### Stored entries
↓↓↓
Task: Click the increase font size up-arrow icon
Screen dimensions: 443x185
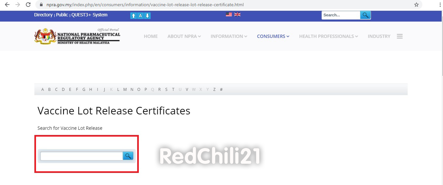Action: pos(133,16)
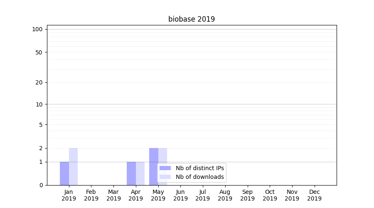Select the 'Aug 2019' x-axis label
The width and height of the screenshot is (374, 208).
[225, 195]
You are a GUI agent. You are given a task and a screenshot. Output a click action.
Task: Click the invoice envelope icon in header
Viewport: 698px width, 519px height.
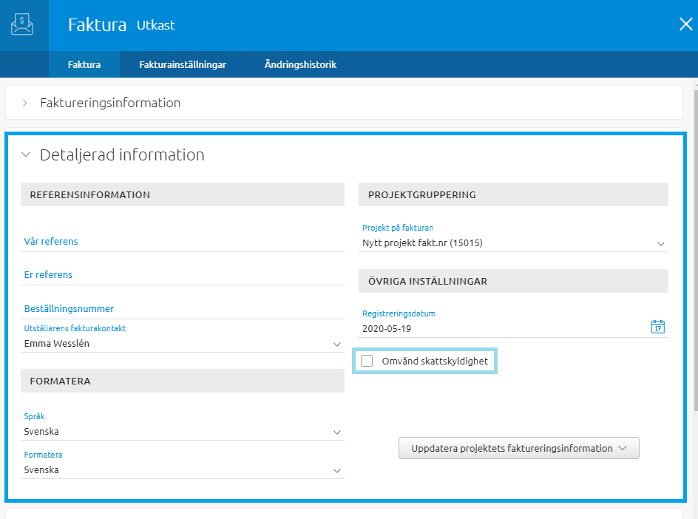tap(22, 25)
↑↑↑
### Problem statement
From the entries above, copy each line that holds "icon".

### Output for this task
Task: Click the increase font size up-arrow icon
Task: Click the invoice envelope icon in header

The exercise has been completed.